### Your objective
Please render the listing below as a Markdown table with the columns Row and Line, numbering each non-blank line and skipping blank ones. Leave the pictures out.

--- Start ---

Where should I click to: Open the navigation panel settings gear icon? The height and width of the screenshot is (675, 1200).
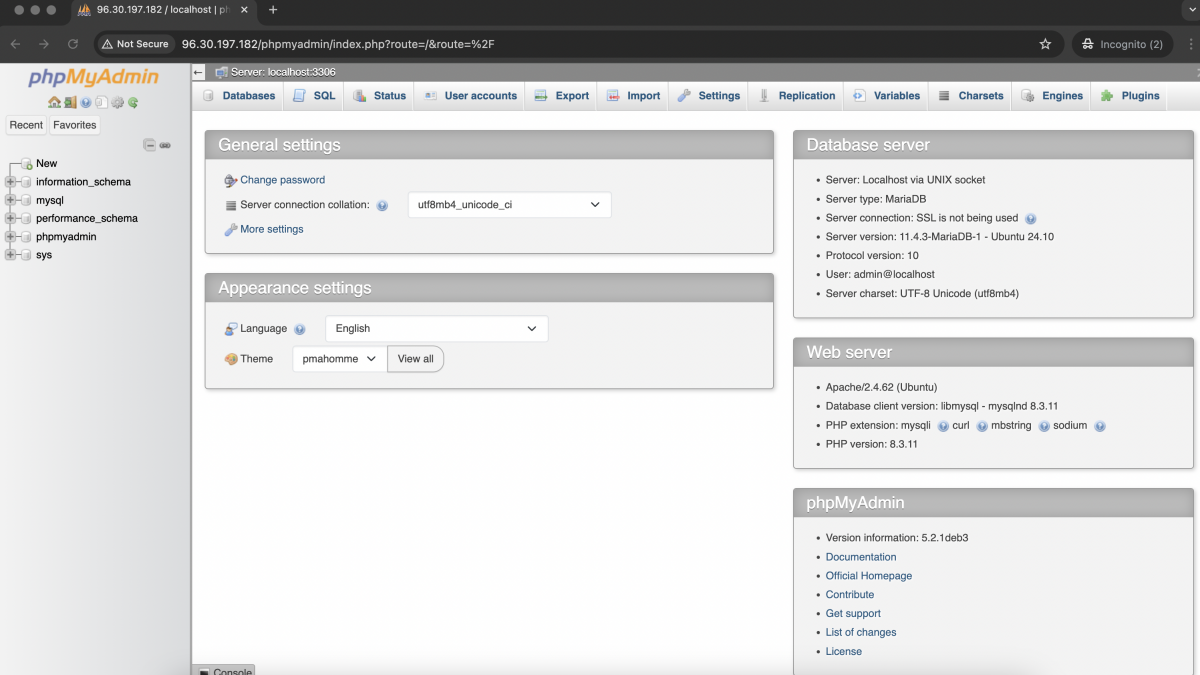pyautogui.click(x=117, y=102)
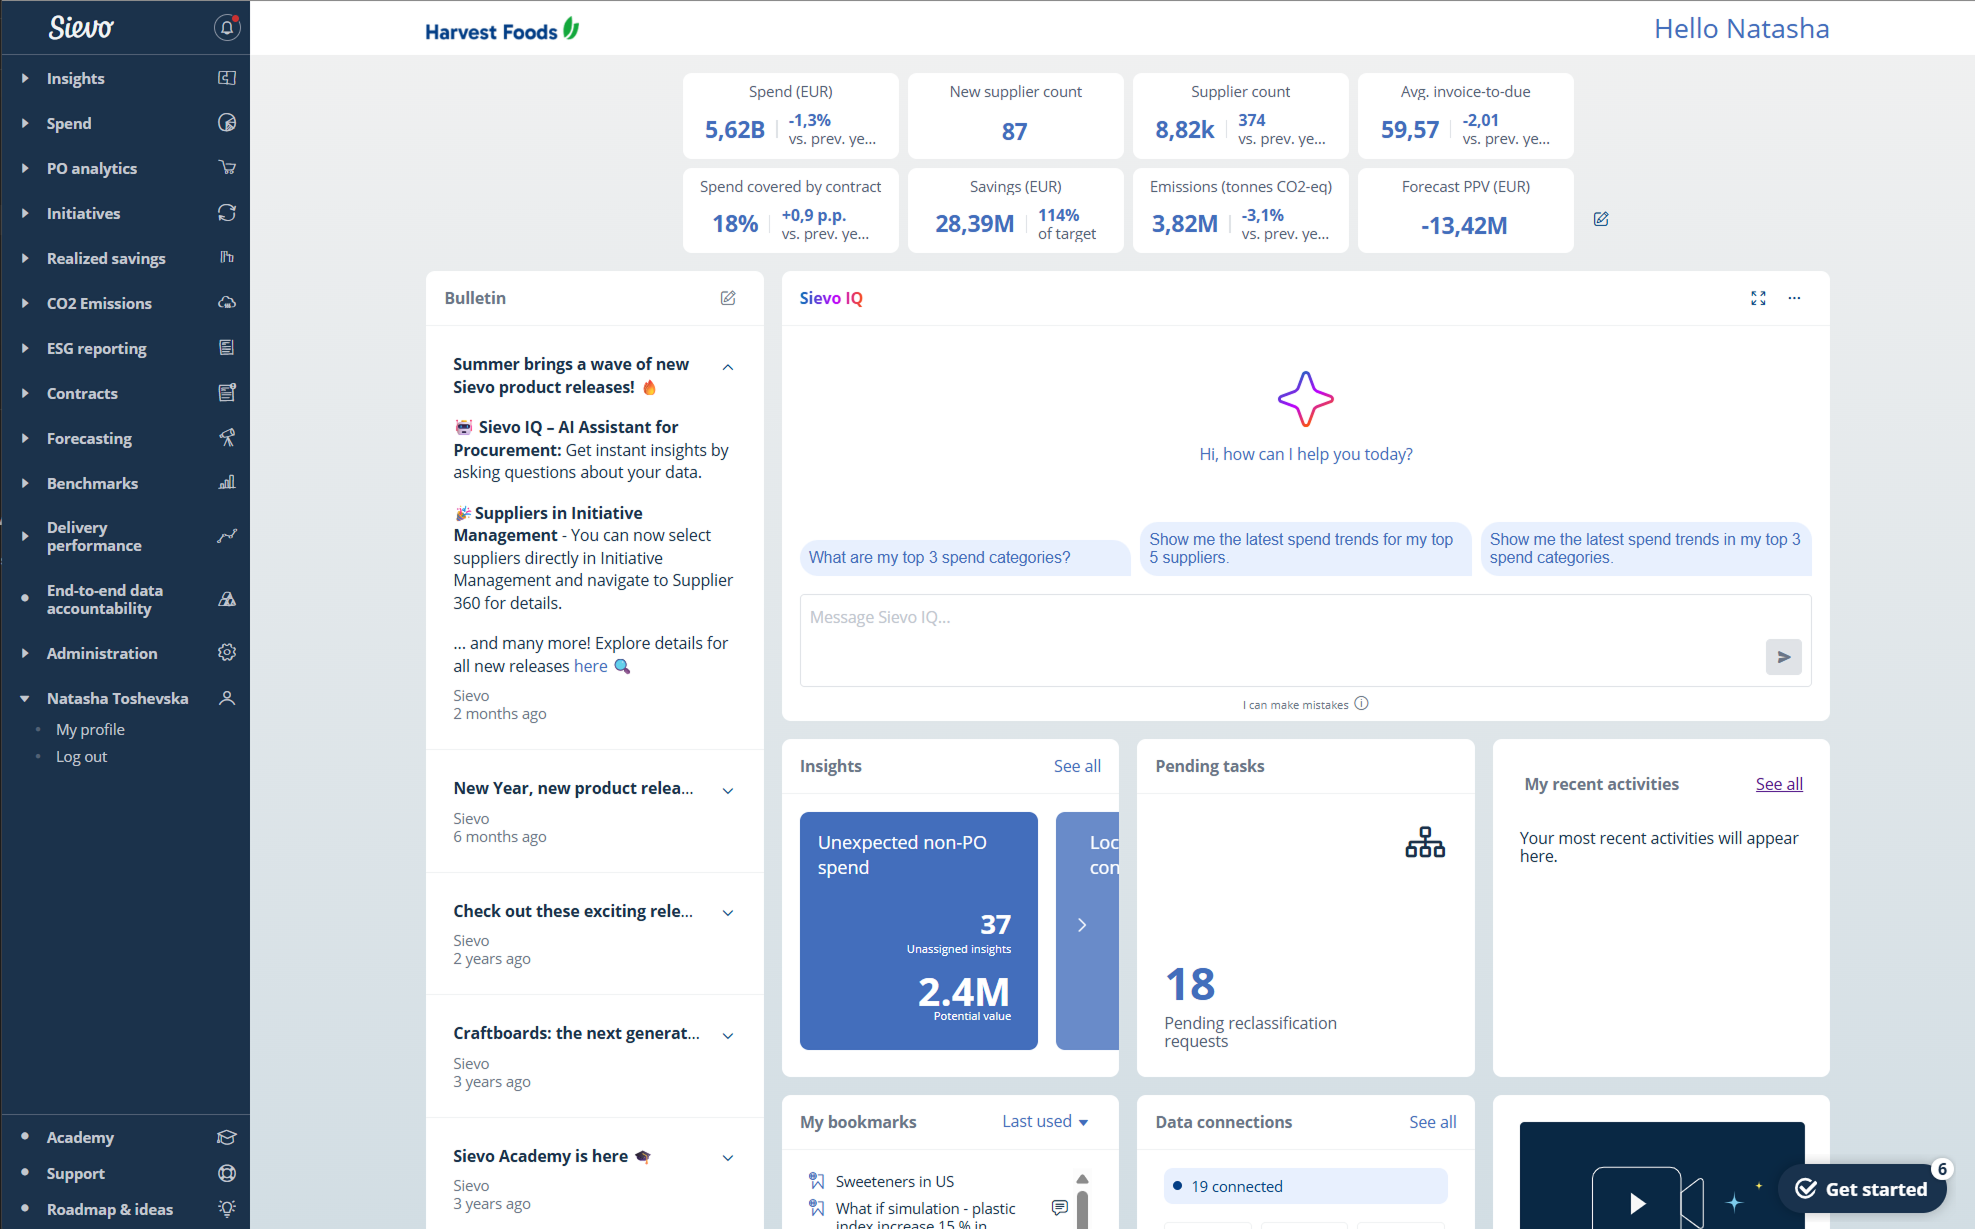Viewport: 1975px width, 1229px height.
Task: Click the Get started button
Action: pos(1863,1189)
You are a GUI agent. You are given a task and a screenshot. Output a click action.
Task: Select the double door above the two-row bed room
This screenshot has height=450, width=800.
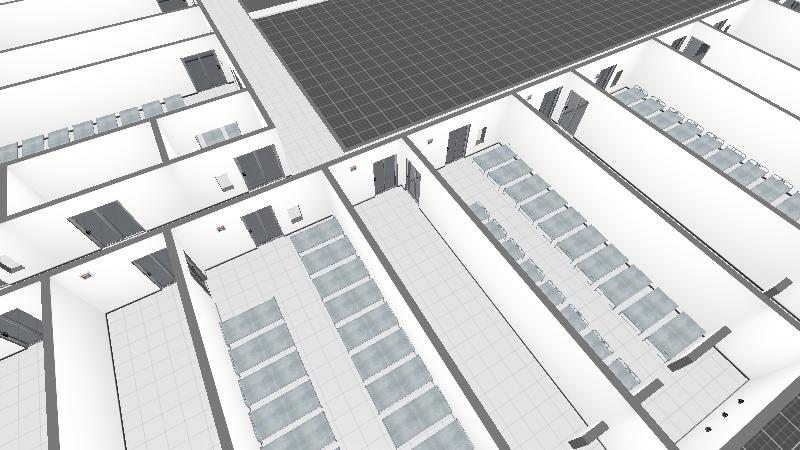coord(262,226)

--- End ---

### Response below
| Row | Line |
|---|---|
| 1 | Where should I click to: Open the navigation panel settings gear icon? The height and width of the screenshot is (675, 1200). |
| 2 | pyautogui.click(x=117, y=102) |
| 3 | Viewport: 1975px width, 1229px height. |
| 4 | Task: Click the Get started button |
| 5 | Action: pos(1863,1189) |
| 6 | You are a GUI agent. You are given a task and a screenshot. Output a click action. |
| 7 | Task: Select the double door above the two-row bed room |
| 8 | This screenshot has height=450, width=800. |
| 9 | coord(262,226) |